Frank Cicutto, NAB CEO at the time it rolled out the introducer program
A Federal Court judge has questioned the independence of an ASIC investigation into National Australia Bank’s scandal-plagued mortgage “spot and refer” introducer program.
In a judgment handed down in Sydney on Monday, Justice Michael Lee fined NAB A$15 million after the bank admitted that introducers and bankers involved in the program contravened national credit laws at least 260 times between August 2013 and July 2016.
The breaches related to NAB bankers in western Sydney who relied on financial information about borrowers that was supplied to the bank by unlicenced introducers.
NAB confirmed to the court that there were at least three cases where introducers had presented fraudulent payslips to the bank, which put borrowers at risk of securing loans that were inappropriate for their circumstances.
Under Australian credit laws bankers are required to deal directly with loan applicants to establish that a credit product is appropriate for them.
While the penalties issued by the court were within a range recommended by ASIC, Justice Lee said in the judgment he had “a nagging feeling of disquiet” over the regulator’s approach to investigating the introducer program.
“I must deal with the evidence adduced and put out of my mind speculation,” Justice Lee said in the judgement.
“I will fix penalties and make other orders on the basis of the issues as presented by the parties and what has been proved.
“But having said that, I have a nagging feeling of disquiet that the true picture of the
extent of the problems with the programme has not been revealed because there was not a real regulatory desire to pursue a thorough investigation as to what in truth occurred.”
NAB’s controversial spot and refer program was established in 2000 and originated thousands of home loans worth billions of dollars before it was euphemistically retired in 2019.
ASIC launched the court case in 2018 soon after evidence of alleged misconduct by NAB branch managers in western Sydney was heard by the Hayne Royal Commission.
Justice Lee noted in the judgment that thousands of introducers were involved in the program between 2013 and 2016, but that the court proceeding only concerned the conduct of 25 untrained introducers.
Although NAB admitted it engaged in conduct amounting to 260 contraventions, Justice Lee indicated there was a “high degree of artificiality” in assuming that he had been presented “with anything like of what actually occurred in relation to the programme”.
The judge said this was the result of deliberate regulatory and forensic choices made by ASIC.
“It is not for me to gainsay these decisions of ASIC,” Justice Lee said.
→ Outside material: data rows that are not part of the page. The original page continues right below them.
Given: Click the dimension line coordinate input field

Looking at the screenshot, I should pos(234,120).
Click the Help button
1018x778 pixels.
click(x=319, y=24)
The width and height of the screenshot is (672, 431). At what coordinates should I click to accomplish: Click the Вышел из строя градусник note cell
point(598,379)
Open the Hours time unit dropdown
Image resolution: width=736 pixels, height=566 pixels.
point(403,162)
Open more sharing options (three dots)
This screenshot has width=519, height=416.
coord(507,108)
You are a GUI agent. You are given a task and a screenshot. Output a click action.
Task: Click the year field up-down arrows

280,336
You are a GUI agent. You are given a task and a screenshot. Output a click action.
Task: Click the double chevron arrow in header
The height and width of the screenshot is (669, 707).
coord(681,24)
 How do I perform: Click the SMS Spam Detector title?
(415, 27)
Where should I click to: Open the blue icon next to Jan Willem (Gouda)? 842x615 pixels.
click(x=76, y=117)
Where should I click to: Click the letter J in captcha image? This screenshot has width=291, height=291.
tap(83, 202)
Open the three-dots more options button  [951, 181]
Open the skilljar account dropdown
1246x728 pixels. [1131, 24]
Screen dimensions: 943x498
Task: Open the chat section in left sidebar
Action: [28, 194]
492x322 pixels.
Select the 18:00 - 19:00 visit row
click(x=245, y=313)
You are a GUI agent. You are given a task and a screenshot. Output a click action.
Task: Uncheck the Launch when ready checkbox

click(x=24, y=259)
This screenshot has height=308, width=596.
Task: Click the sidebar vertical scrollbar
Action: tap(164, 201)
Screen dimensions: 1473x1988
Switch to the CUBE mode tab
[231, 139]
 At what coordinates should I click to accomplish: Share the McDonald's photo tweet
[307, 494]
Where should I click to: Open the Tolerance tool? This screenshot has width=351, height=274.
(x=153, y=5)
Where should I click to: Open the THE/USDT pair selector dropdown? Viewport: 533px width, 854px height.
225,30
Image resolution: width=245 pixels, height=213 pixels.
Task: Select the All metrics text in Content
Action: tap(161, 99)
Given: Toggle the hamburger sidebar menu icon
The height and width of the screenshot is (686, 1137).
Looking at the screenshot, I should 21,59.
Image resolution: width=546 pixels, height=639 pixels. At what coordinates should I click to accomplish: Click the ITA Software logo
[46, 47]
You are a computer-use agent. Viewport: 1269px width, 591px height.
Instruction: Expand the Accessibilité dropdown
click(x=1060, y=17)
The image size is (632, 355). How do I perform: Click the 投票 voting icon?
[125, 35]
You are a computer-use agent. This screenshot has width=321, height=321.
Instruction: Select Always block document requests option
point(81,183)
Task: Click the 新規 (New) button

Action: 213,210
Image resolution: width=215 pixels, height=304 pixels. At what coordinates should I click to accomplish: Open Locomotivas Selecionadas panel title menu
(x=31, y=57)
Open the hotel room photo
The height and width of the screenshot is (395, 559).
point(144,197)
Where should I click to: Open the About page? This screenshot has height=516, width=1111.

“It evidently has competing and heavy demands upon its finite resources.
“What became evident during the course of the hearing, however, is the very limited independent investigation as to the true scope of what has occurred during the relevant period and the significant reliance by ASIC on the internal work done by NAB in its investigations (by its officers or by a professional services firm it had engaged) as to where the problems were located within NAB and what went wrong.”
Justice Lee’s observations about ASIC’s approach to the introducer case appear to mirror Commissioner Hayne’s criticism of the regulator in the final report Financial Services Royal Commission.
“When deciding what to do in response to misconduct, ASIC’s starting point appears to have been: How can this be resolved by agreement?’,” Hayne states in the 2019 report of his royal commission.
“This cannot be the starting point for a conduct regulator.”